Key Engineering Materials ◽

10.4028/www.scientific.net/kem.880.161 ◽

2021 ◽

Vol 880 ◽

pp. 161-167

Author(s):

Joaquin Humberto Aquino Rocha ◽

Fernando Palacios Galarza

Keyword(s):

Mechanical Properties ◽

Chemical Composition ◽

Flexural Strength ◽

Direct Effect ◽

Compression Strength ◽

Negative Impact ◽

Experimental Tests ◽

Strength Tests ◽

Different Types ◽

The Common

Waterproof additives and bonding agent mixtures are commonly employed in the setting up of render mortars. This practice often shows beneficial results, enhancing the properties of the common mortars. Yet, the use of these additives does not seem to have a direct effect on the mechanical properties of the mortars. This study thus aims to evaluate the influence of the use of waterproof and adhesion additives on the mechanical properties of render mortars.
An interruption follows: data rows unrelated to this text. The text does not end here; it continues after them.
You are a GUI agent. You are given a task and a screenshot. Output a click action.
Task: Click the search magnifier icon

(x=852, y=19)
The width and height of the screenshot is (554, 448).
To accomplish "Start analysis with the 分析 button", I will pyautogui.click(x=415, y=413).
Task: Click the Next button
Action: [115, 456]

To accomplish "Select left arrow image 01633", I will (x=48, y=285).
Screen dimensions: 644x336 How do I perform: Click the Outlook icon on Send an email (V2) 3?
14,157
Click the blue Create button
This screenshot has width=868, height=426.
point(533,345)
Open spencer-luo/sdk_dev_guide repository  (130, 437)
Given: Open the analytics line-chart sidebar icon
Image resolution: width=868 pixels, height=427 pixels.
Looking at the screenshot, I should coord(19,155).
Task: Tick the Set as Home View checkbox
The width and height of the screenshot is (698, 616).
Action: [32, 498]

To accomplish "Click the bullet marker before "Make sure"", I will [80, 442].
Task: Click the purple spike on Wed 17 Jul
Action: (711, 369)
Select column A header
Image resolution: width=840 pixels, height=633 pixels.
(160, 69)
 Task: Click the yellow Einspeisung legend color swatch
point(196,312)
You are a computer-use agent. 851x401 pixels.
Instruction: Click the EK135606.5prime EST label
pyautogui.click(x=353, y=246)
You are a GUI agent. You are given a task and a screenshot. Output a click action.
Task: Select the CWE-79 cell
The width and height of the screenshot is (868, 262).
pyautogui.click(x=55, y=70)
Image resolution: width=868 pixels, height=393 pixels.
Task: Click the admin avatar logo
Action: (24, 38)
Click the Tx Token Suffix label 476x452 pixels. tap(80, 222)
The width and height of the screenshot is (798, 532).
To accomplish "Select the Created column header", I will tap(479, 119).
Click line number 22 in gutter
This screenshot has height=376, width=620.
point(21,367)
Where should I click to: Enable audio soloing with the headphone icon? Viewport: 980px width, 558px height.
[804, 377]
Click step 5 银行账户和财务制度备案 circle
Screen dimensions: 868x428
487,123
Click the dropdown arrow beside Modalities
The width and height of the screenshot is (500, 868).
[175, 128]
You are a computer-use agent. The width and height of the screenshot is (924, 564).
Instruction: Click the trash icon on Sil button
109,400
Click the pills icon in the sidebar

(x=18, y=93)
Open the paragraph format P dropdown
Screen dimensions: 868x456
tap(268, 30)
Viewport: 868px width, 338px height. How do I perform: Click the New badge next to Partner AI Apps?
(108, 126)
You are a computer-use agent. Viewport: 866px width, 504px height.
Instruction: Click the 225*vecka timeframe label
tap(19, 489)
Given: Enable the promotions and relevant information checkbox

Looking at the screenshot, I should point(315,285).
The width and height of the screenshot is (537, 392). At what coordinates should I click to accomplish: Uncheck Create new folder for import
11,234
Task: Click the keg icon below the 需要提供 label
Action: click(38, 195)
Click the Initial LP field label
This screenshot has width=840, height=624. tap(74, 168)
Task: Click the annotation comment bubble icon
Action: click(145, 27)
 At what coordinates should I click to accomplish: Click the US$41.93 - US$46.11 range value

Based on their chemical composition, three different types of mortar admixtures were evaluated, using fourfold additive-mortar weight ratios: 0%, 1.5%, 3%, and 5%. Compressive and flexural strength tests were conducted after 28 days. The results showed a negative impact on the mechanical properties of the mortars. The lowest flexural and compression strength values reported are 1.52 and 4.57 (MPa), respectively. However, all compressive and flexural strength values lied within the limit range recommended by the “Mortars applied on walls and ceilings” construction code (i.e., ABNT NBR 13281). It is compulsory to continue the experimental tests to determine render mortars mechanical properties with higher waterproof additive-mortar weight ratios since higher ratios might produce mortars with non-allowed mechanical properties.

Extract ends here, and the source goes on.